What Is the Rule of 72?
The Rule of 72 is a simple mental math shortcut that estimates how long it takes for an investment to double in value at a given annual rate of return. Simply divide 72 by the annual return percentage to get the approximate number of years to double. At 6% annual return, your money doubles in approximately 72/6 = 12 years. At 12% return, it doubles in about 72/12 = 6 years. This rule is remarkably accurate for interest rates between 4% and 15% and provides a quick way to evaluate investments and understand the power of compound growth.
The Rule of 72 can also be used in reverse: to find the rate of return needed to double your money in a specific number of years, divide 72 by the number of years. To double your money in 8 years, you need a return of 72/8 = 9% per year. This makes the rule useful for quickly evaluating whether an investment's expected return meets your goals.
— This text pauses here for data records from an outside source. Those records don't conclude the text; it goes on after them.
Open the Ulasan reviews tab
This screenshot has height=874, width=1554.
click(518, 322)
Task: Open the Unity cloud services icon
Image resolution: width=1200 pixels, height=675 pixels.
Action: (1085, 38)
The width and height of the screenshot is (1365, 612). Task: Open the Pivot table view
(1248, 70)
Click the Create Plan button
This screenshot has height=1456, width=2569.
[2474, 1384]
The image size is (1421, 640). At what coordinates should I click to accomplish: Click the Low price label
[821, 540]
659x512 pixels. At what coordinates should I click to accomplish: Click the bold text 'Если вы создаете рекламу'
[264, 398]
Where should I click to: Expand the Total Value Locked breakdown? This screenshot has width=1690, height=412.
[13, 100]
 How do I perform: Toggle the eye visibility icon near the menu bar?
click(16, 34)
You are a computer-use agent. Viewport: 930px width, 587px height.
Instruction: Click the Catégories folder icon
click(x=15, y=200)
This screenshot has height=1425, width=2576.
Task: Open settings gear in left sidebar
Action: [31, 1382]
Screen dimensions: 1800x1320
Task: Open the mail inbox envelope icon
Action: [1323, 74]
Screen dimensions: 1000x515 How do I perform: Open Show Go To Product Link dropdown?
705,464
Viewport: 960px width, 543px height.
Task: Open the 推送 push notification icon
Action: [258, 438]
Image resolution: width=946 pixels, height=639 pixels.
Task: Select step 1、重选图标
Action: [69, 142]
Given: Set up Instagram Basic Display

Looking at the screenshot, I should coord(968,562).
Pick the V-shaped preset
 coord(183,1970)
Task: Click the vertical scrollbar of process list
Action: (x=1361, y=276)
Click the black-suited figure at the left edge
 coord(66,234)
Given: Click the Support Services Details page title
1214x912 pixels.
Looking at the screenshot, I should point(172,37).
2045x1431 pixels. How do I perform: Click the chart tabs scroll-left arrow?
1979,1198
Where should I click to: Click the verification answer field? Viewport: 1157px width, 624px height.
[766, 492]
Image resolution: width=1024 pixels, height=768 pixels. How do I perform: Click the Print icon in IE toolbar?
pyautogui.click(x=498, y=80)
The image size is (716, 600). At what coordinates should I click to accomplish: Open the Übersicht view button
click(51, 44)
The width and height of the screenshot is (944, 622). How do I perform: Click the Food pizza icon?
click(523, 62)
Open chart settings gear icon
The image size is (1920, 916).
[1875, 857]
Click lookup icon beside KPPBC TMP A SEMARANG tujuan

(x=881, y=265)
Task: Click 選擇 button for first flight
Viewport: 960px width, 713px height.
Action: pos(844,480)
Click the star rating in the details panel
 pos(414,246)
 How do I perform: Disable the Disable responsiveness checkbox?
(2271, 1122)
To estimate tripling time, use the Rule of 114 (divide 114 by the return). To estimate quadrupling, use the Rule of 144 (divide 144 by return, or simply double the doubling time). At 8%, money doubles in 9 years, triples in 14.25 years, and quadruples in 18 years.
The Rule of 72 Formula
| Annual Return | Rule of 72 Estimate | Exact Doubling Time | Difference |
|---|---|---|---|
| 4% | 18.0 years | 17.67 years | 0.33 years |
| 6% | 12.0 years | 11.90 years | 0.10 years |
| 7% | 10.3 years | 10.24 years | 0.06 years |
| 8% | 9.0 years | 9.01 years | 0.01 years |
| 10% | 7.2 years | 7.27 years | 0.07 years |
| 12% | 6.0 years | 6.12 years | 0.12 years |
| 15% | 4.8 years | 4.96 years | 0.16 years |
- 1Double 1: $10,000 → $20,000 in 72/8 = 9 years
- 2Double 2: $20,000 → $40,000 in 9 more years (18 total)
- 3Double 3: $40,000 → $80,000 in 9 more years (27 total)
- 4Double 4: $80,000 → $160,000 in 9 more years (36 total)
- 5Reverse: To double in 6 years, need 72/6 = 12% return
- 6Inflation check: At 3% inflation, purchasing power halves in 72/3 = 24 years
Practical Applications of the Rule of 72
- Investment evaluation: Quickly assess if an investment meets your growth expectations
- Retirement planning: Estimate how many times your money will double before retirement
- Inflation impact: At 3% inflation, prices double every 24 years (72/3)
- Credit card debt: At 18% interest, unpaid credit card debt doubles every 4 years (72/18)
- GDP growth: A country growing at 4% doubles its economy every 18 years
- Population growth: At 1.1% growth, world population doubles every 65 years
- Comparing investments: Quickly see which investment doubles faster
Related Rules
Extended Doubling Rules
Rule of 72 for Canadian Investors
The Rule of 72 applies universally regardless of currency or country. Canadian investors can use it for TFSA growth estimates (7% return = doubles every 10.3 years), RRSP projections, GIC comparisons, and inflation impact on Canadian dollar purchasing power. With Bank of Canada targeting 2% inflation, Canadian purchasing power halves every 36 years (72/2). At a typical balanced portfolio return of 6-7%, Canadian investments double in 10-12 years. The rule is particularly useful for quick comparisons between HISA rates (4-5%), GIC rates (4-5%), and equity returns (7-10%).
The Rule of 72 is an approximation that works best for rates between 4-15%. At very low rates (1-2%) or very high rates (20%+), the approximation becomes less accurate. It also assumes a constant rate of return, which does not reflect real-world investment volatility. Use it for quick estimates and mental math, but use proper compound interest calculators for precise financial planning.